家庭宽带使用公司 VPN 不稳定，请教解法

V2EX = way to explore

V2EX 是一个关于分享和探索的地方

现在注册

已注册用户请登录

这是一个创建于 371 天前的主题，其中的信息可能已经有所发展或是发生改变。

背景：

我爱人的电脑，外企公司，要求使用 GlobalProtect 这个 VPN 软件，无法关闭，自动配置，只需要选择具体代理的网关就行（香港，日本，美国等等）

现象：

在家用电脑工作，网络情况很差，网页无法打开或很慢
我爱人说在公司用没问题

问题：

不知道问题出在哪里，是宽带运营商的问题，还是我路由相关设置的问题，是否可以优化到正常使用

补充其他信息：

1 ，以前家里用联通的时候没问题（公网 IPV4+华硕梅林+MerlinClash ）

2 ，现在家里家庭网络是移动宽带，IPV4 内网+IPV6 公网，路由器 Openwrt 拨号，OpenClash 代理科学

3 ，VPN 软件上显示使用 IPSec 协议，是 IPV4 连接

4 ，访问 ip.skk.moe ，国内外 IP 均为 VPN 的网关，DNS 出口也都是远端的，网络连通性检查延迟都极高（大几千毫秒甚至失败）

5 ，在使用过程中，可以从 OpenClash 的管理面板上看到：一个 VPN 网关 IP+4501 端口的 UDP 连接，很多 IP+433 端口的 TCP 连接，因为我在分流规则中对漏网之鱼选择的是直连，所以这些连接都是直连的

6 ，我尝试把 OpenClash 关闭，没有改善

7 ，我尝试把漏网之鱼改成走代理节点，网页很快速打开，但刷新几次，就直接无法打开了，像被直接关闭连接了（不知道这么描述和比喻对不对：之前，像丢包，所以打开网页很慢，加载时间长，改之后，像阻断，所以要么可以顺畅打开，要么直接就无法访问）

VPN

网络

问题

24 条回复 • 2024-09-08 17:00:21 +08:00

chenbin36255

2024-08-28 16:18:51 +08:00

换带中转的机场吧移动的出口带宽太小了直连的话联通的出国体验应该是最好的

goodryb

2024-08-28 16:43:28 +08:00

手机开个热点，排除你家里网络的问题

也有可能是移动网络本身就不行

Kinnice

2024-08-28 16:47:09 +08:00

1. 移动网络到这个 vpn 网关的直连效果不行
2. 找一个可以稳定 UDP 的梯子，看起来像是被机场侧 ban 了 udp 。

Kinnice

2024-08-28 16:49:22 +08:00

@Kinnice #3 也可以试着让他的 443/TCP 走代理，4501/UDP 完全 ban 掉。

PrinceofInj

2024-08-28 17:53:11 +08:00

跟你类似的情况。

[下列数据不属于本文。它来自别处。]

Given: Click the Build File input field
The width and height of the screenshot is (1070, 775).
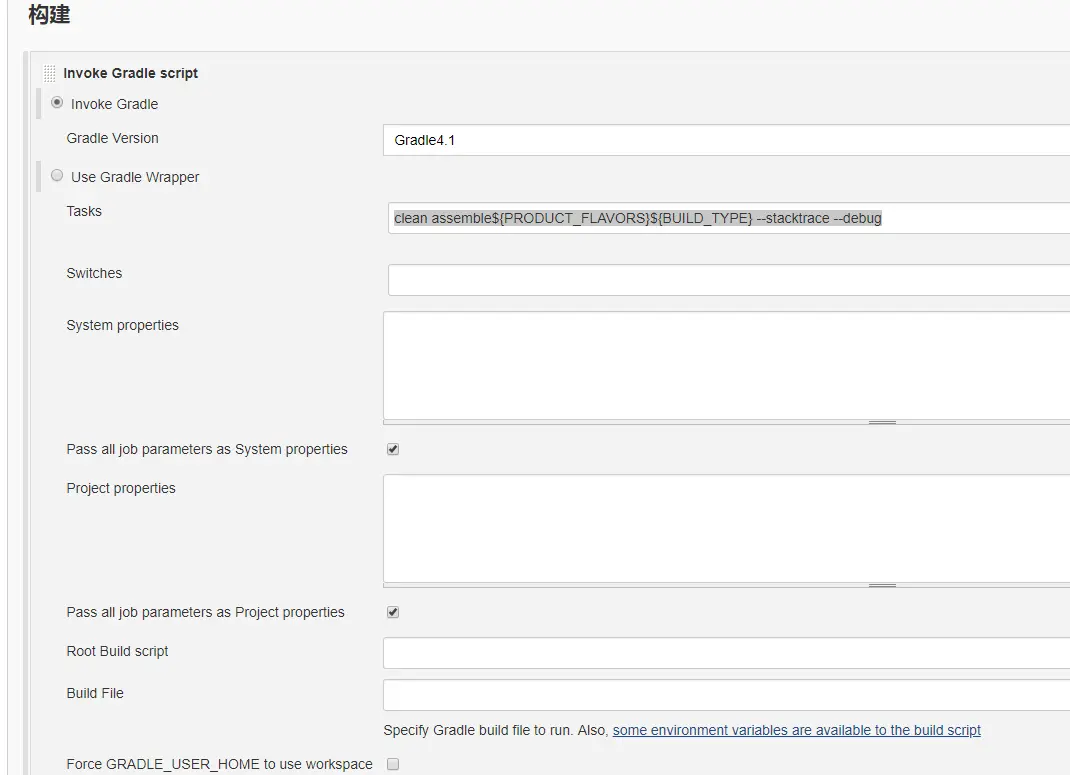Looking at the screenshot, I should coord(725,695).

用的 global protect ，路由器用的 open clash ，我是把 global protect 的 portal 设置为直连，然后把 global protect 中找一个离大陆近的设置为首选，连接很正常。VPN 有国内的节点，但是有 DNS 污染，基本不用，大部分都是日本或者新加坡的节点。可能是你家的网络到节点本身就不行。

iloveayu

2024-08-28 18:03:09 +08:00

找 4 家运营商的手机开热点，连 GP ，哪个稳定就买哪家的流量卡。
然后弄一个 5G CPE 专门用作办公。
不让她公司流量混进你的家庭网络中来。

renmu

2024-08-28 18:38:02 +08:00 via Android

也可以考虑换个宽带

JensenQian

2024-08-28 18:42:02 +08:00 via Android

ipv6 关了
你 openclash 就别开 ipv6
还有线路，你测下，有些移动能跑，有些不能，谁知道是什么

buddha

2024-08-28 18:56:32 +08:00

外企 GlobalProtect 要合规的话只能连中国的 gateways ，连国外的是不允许也是不让连的。
如果你能直接国外的 gateways 但是效果差，那多半就是移动或者 GFW 作祟了
出国线路联通是目前最好的

druggo

2024-08-28 20:22:50 +08:00

移动 UDP 不行，换 TCP ；不然就换电信/联通。

djs

2024-08-28 20:34:26 +08:00

直接拨号的那边插网线试试，可以过滤掉中间其他东西的影响了吧

Tianao

2024-08-28 21:53:49 +08:00

https://docs.paloaltonetworks.com/globalprotect/10-1/globalprotect-admin/globalprotect-portals/customize-the-globalprotect-app

Tianao

2024-08-28 22:01:20 +08:00

可以让管理员考虑允许用户自主选择使用 SSL 还是 IPSec, GP 的 IPSec 其实本质上的 IPsec ESP over UDP (默认是 UDP 4501).

hhacker

2024-08-28 22:03:41 +08:00

其实换回联通宽带就可以解决

Tianao

2024-08-28 22:08:49 +08:00

还有就是如果实在没有办法在中国落地 gateway 的话，可以建议公司搞个 gateway 放与中国路由比较好的公有云上。

acrisliu

2024-08-29 08:56:15 +08:00

同 GP ，方案也同 5 楼，clash 加规则让 GP 的 portal 走直连，然后选择国内网关即可。

duduke

2024-08-29 09:05:07 +08:00 via iPhone

我是 18 或者 19 年的时候了吧，直接打 10086 帮我设置好了，估计他们那边有什么设置

xiaoke

2024-08-29 09:53:27 +08:00

把办公笔记本排除在翻土蔷客户端之外

Jhma

2024-08-29 14:26:23 +08:00

移动有些恼火，还有墙中墙，联通基本出海还是稳，电信也恼火

czwstc

2024-08-29 22:34:40 +08:00

你好，我和你爱人公司一样。

GlobalProtect 有个设置，启用 SSL 不启用 SSL 。如果不启用 SSL ，就默认 IPSEC 模式。
一般家里的网络海外直连 ipsec 不是很行。使用 SSL 会好一些。

当然治标不治本，提高宽带的网络优先级更加重要。
如果在上海，可以使用上海联通+游戏直通车。
如果非上海，可以试试宽带提供的游戏加速之类的服务。会将部分海外流量路由到更加优质的出口上。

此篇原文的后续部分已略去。